• [Short task]: Throughout the entries, switch "screenshot" to "screen image" and write the lines out again with nothing else altered. Leave the pictures out.

• [Some records]:
--- Begin ---

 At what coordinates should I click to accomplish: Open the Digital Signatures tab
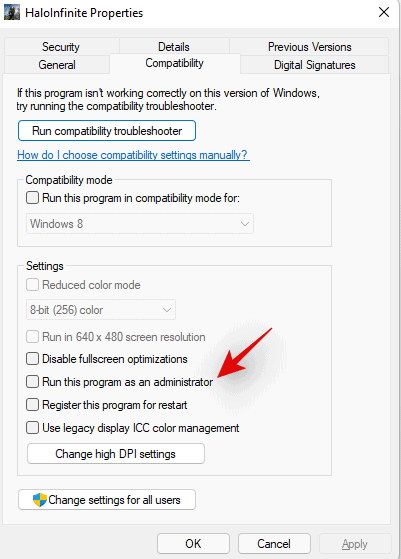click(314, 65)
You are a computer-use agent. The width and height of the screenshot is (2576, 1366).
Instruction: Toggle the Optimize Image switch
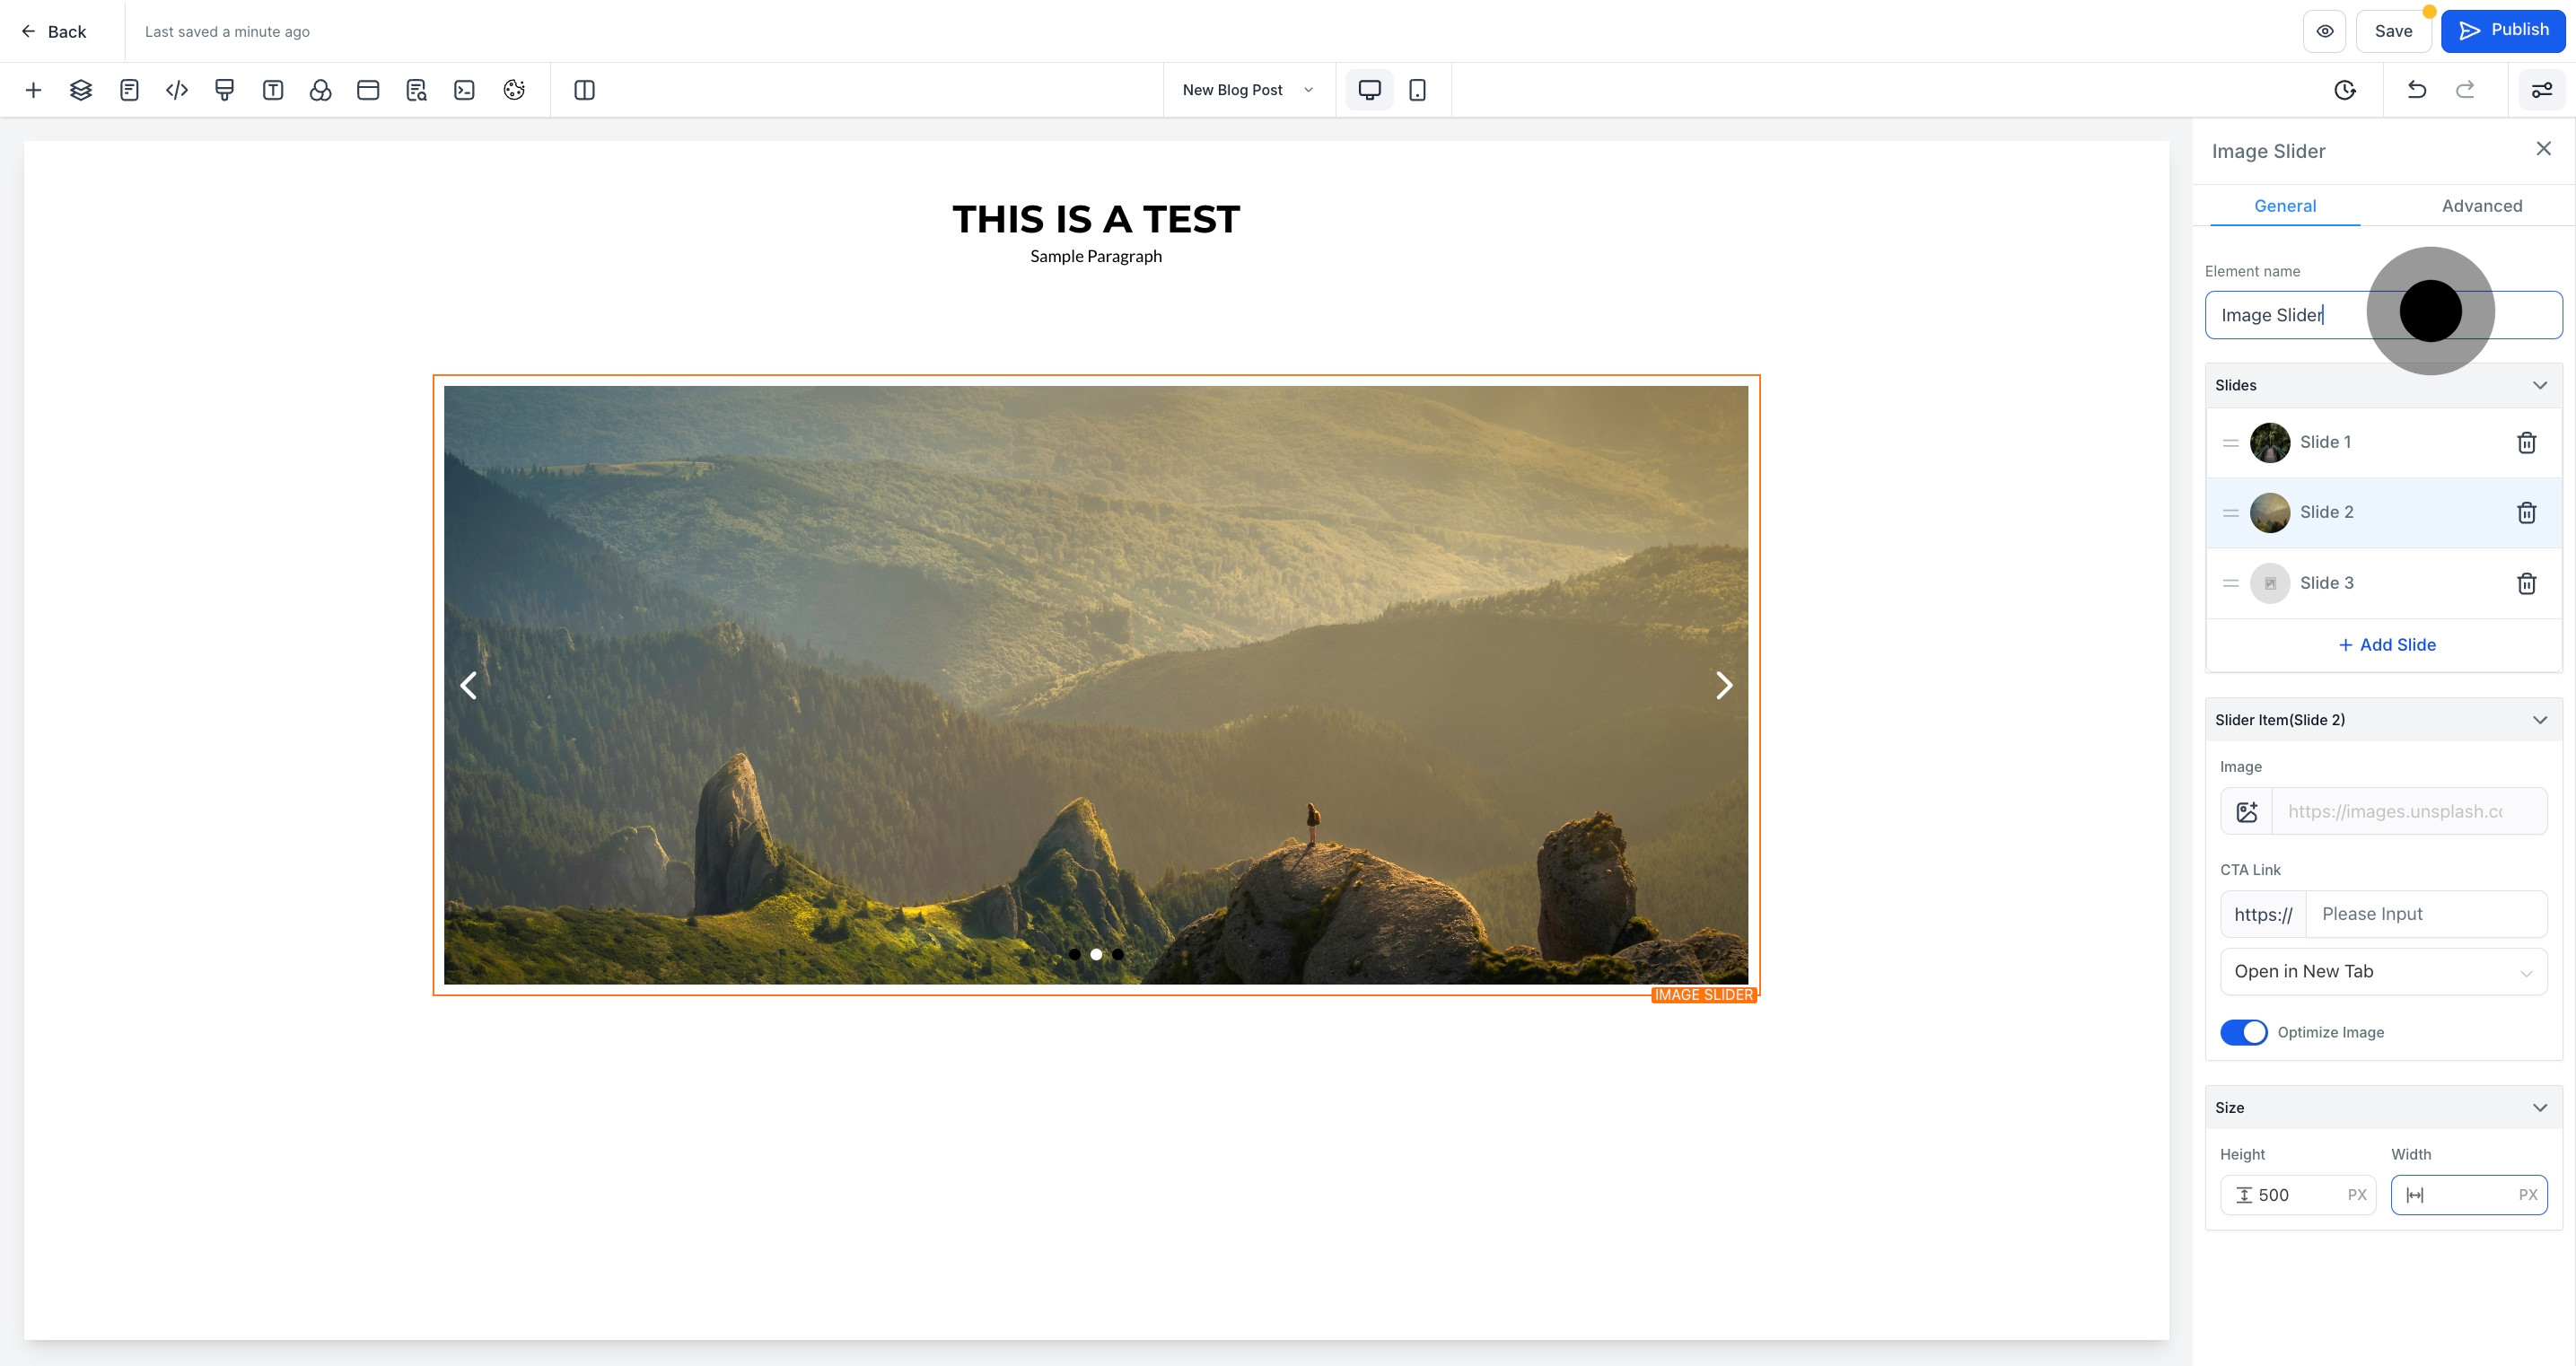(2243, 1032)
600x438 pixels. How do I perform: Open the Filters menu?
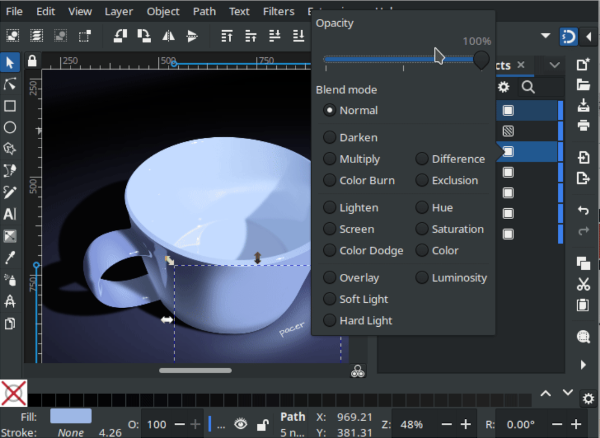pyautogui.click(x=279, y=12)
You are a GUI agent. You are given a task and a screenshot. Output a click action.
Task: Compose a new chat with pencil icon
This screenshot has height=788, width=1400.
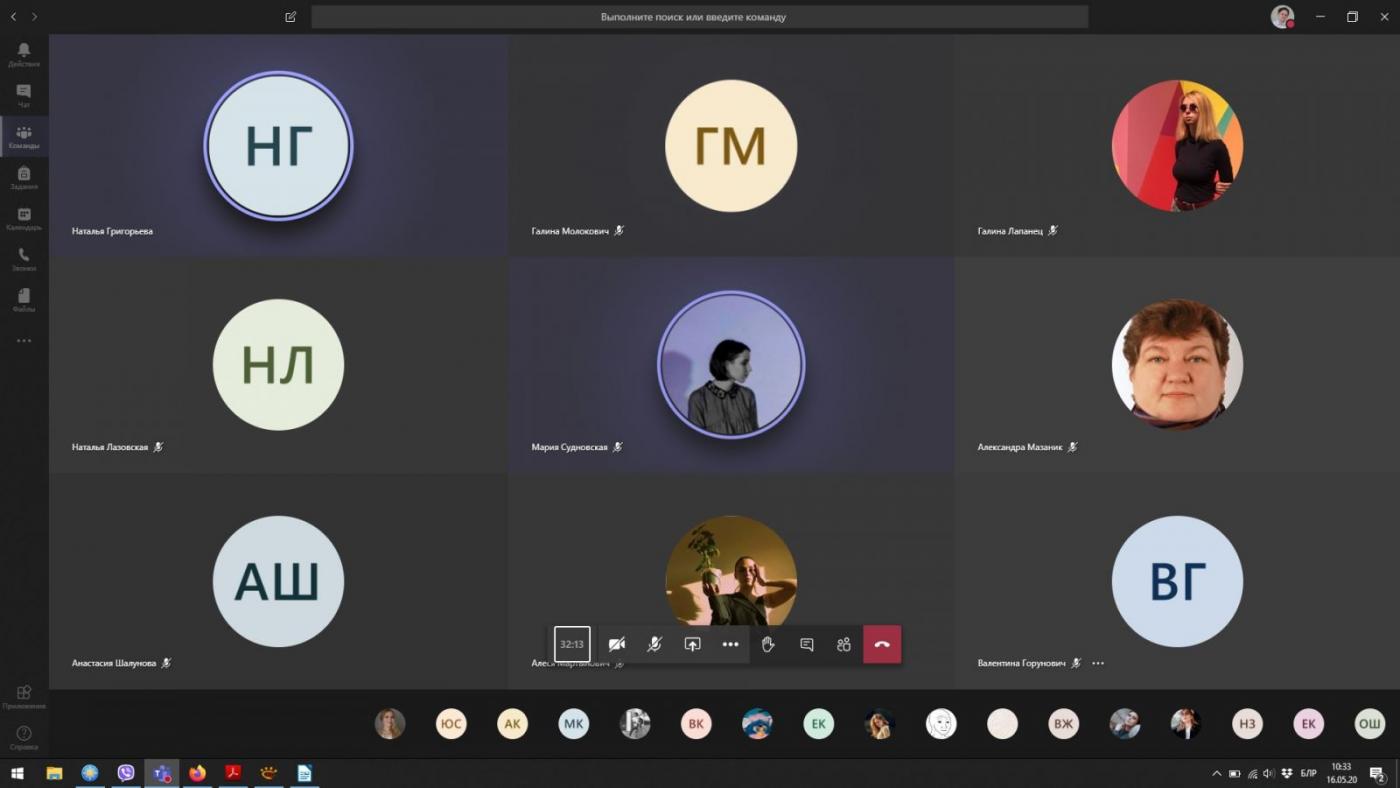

--- End ---

• [Response below]:
 At what coordinates should I click to accomplish: Open the Digital Signatures tab
click(314, 65)
You are a computer-use agent. The width and height of the screen image is (2576, 1366).
Instruction: Toggle the Optimize Image switch
(2243, 1032)
600x438 pixels. How do I perform: Open the Filters menu?
pyautogui.click(x=279, y=12)
You are a GUI agent. You are given a task and a screen image. Output a click action.
Task: Compose a new chat with pencil icon
This screen image has height=788, width=1400.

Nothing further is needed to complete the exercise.